As a first plan of attack I would treat your shrubs with an insecticidal soap. I should say that some believe that blasting the spittle masses with your garden hose on a strong stream is enough to disrupt, destroy and control them. However, if you are dealing with such an infestation then I am going to say let's go ahead and jump to the next step. Available at your local garden center or nursery, insecticidal soap is designed to coat and dry out and/or suffocate small garden pests that feed using their piercing/sucking mouthparts. Sold as a ready-to-use spray, coat the affected areas of your shrubs by spraying to the point of runoff. Remember that the nymphs are most likely hiding in the most protected spots, so be sure to spray the undersides of the affected leaves and stems as well. You will probably have to repeat treatment for a few weeks until you see the situation improve. Of course, read and follow the instructions on the label. Even though tedious, any physical removal of the pests and protective spittle you can do is going to be a help. If the nymphs are exposed to the hot summer sun and stressed out they should not be able to feed with the same ferocity. As a precautionary step for next year, you might choose to rake up and garbage bag the leaf litter this fall instead of leaving it or composting it. Hopefully that way any eggs that adults were able to lay will be removed before they hatch next spring.

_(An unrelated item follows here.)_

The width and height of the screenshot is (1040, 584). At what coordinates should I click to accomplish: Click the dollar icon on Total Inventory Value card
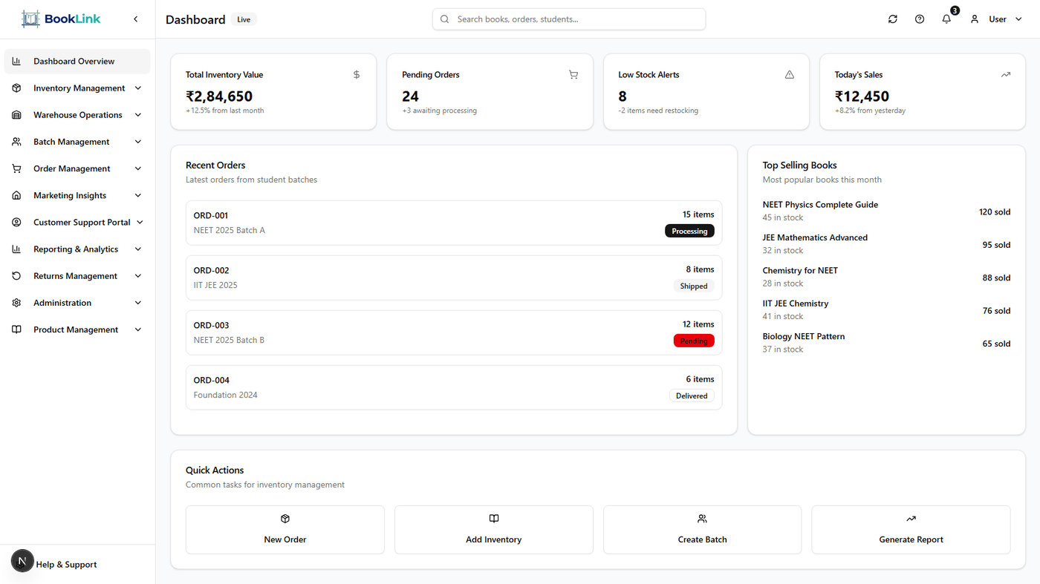[x=356, y=74]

If the combination of insecticidal soap and physical removal does not work, let me know and we can try and figure out the next serious step. I think I covered all the bases for now, but if anything is unclear, just let me know. Good luck.
A few days later, the dialog continued...
I will get the spray and saturate the plants to the point of run off this weekend and follow up with further applications. I assume "insecticidal soap" is a readily understood generic term.
One question for now, if I bag the leaves in the fall and hopefully remove any eggs, what are the odds of a new infestation in future years? Is it likely I will have to do this every year or spray early in the spring to prevent it?
And to that I replied:
Insecticidal soap should be a generic enough term and pretty easy to find at a garden center or large retailer. The most common brand name you will find is a company called Safer, so many refer to it simply as Safer Soap. Their products are excellent. I think there is also an organic one made by a company called Concern which we have used in school gardens. Either will work just fine.
There is a chance they might come back next year even though I think you have a good chance of getting the situation under control. Removing the leaf litter will be a helpful practice and then you can lay down some fresh compost or mulch in its place to protect the roots through winter. I’d hold on to the rest of the insecticidal soap as you may find a small population of them next year. But now knowing what you do, you will treat the shrubs again at the first sign of the spittle, and that should wipe out the remaining nymphs. Hopefully by two years the problem will be behind you.